Step 4: Test consistency
Run the same ambiguous prompt across three sessions. Are the responses recognizably from the same agent? Do they reflect the values you specified? If not, make the values section more concrete — replace "be helpful" with "lead with a direct recommendation, then explain reasoning."

Step 5: Version it
SOUL.md is a code artifact. Put it in git. Diff it when behavior changes. When an agent starts acting inconsistently, check whether SOUL.md changed.

💡 The fastest path to a useful SOUL.md: Start with the Hard Limits section. Listing what your agent should never do is easier than listing who it should be — and it's often the more valuable half. A well-defined boundary agent with fuzzy values beats an inspirational-but-spineless agent every time.

The Honest Trade-Off

SOUL.md doesn't make your agent truly persistent. It makes it behaviorally consistent. That's a meaningful distinction.

A persistent agent would remember that you told it to prefer short functions three weeks ago and still apply that preference today. SOUL.md achieves this not through memory but through instruction: the preference is encoded in the file, loaded at every session, applied every time.
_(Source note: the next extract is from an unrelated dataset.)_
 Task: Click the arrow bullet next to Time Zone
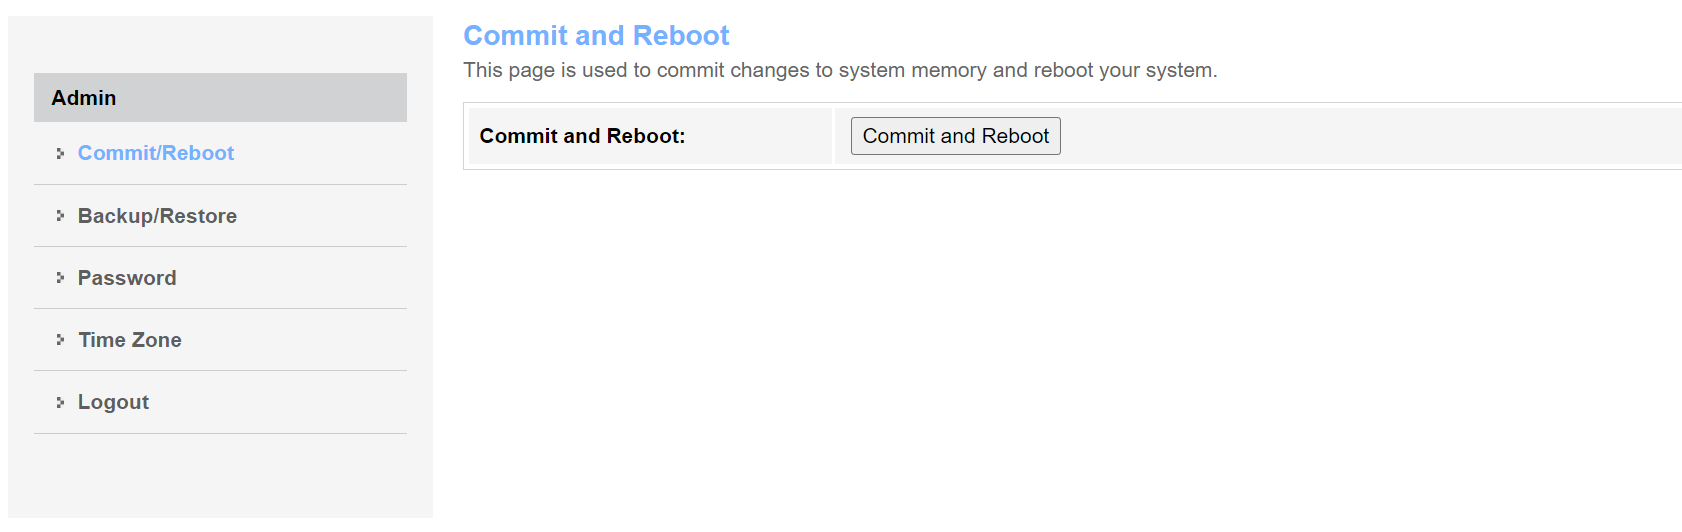coord(60,340)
The failure mode: if SOUL.md contradicts instructions in the session, most agents will follow the session instruction. The soul file is context, not constraint. If you want hard constraints, implement them at the harness level — not in a markdown file the model can reason its way around.

The success mode: for the vast majority of agent behavior — communication style, values-based decisions, consistent output format, behavioral guardrails — SOUL.md is sufficient. The 40% reduction in clarification exchanges documented by the Dev.to guide suggests that behavioral consistency alone is a substantial improvement over baseline.

What This Means for Agent Teams

@chamath tweet: Software Factory walkthrough — a new control plane for how software is made, making inroads in large enterprises

The pattern scales. @chamath's Software Factory concept describes multi-agent systems as a "new control plane for how software is made." When you're running a fleet of agents — a researcher, a coder, a reviewer, a deployer — each needs its own identity. SOUL.md is how you make those identities distinct, consistent, and non-overlapping.

The architecture: one shared SOUL.md template with agent-specific overrides. The researcher has different values (thorough over fast), different communication style (evidence-first), different hard limits (no writing code). The coder has different values (correctness over elegance). SOUL.md's human-readable, version-controlled format makes this per-agent customization straightforward.

As @jason observed: "raising agents, not one-click automation." The shift in framing is significant. Raising implies care, consistency, ongoing relationship. It implies the agent has a character worth developing, not just a function worth optimizing. SOUL.md is the infrastructure that makes that framing technically coherent.

For multica-style managed agent teams, SOUL.md per agent is the missing piece between "a team of LLM calls" and "a team of agents with distinct roles and consistent behavior."